REQUIRED ACTION: Tally the lines below containing the word "click" and give that total alone.

DATASET EXCERPTS:
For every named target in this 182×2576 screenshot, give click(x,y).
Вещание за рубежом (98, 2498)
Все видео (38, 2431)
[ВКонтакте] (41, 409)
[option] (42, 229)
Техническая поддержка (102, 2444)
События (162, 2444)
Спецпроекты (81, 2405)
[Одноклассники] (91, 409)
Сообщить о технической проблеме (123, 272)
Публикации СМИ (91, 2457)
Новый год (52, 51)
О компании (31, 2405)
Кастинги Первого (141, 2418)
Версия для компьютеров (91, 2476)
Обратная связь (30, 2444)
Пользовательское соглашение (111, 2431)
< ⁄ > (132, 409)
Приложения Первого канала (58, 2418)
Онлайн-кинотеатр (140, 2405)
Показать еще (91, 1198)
--
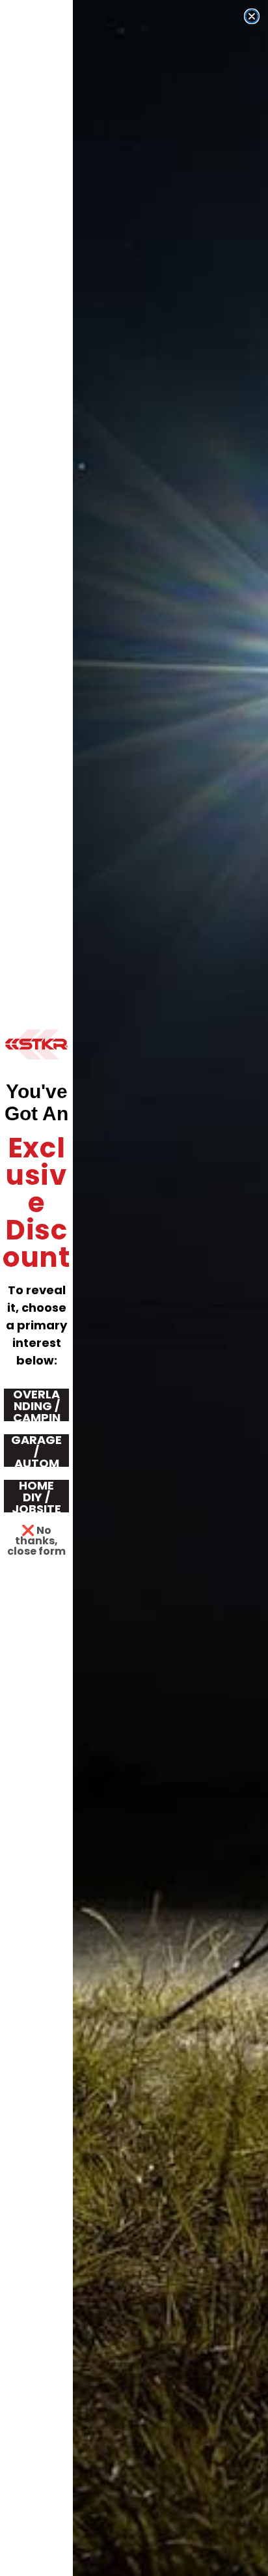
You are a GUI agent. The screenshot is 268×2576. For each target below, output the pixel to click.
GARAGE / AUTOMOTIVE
--
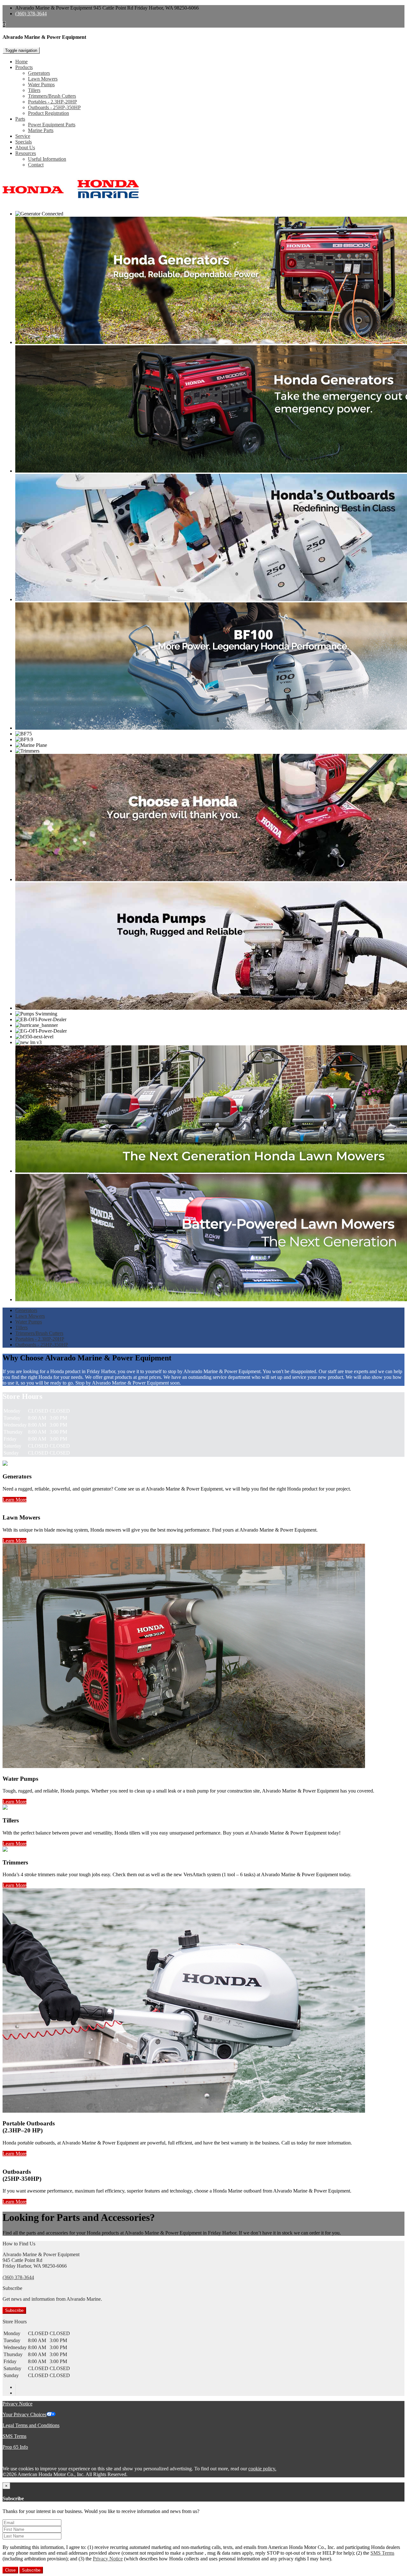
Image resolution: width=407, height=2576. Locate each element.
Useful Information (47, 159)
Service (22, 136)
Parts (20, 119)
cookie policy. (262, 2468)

ANSWER SECTION: 2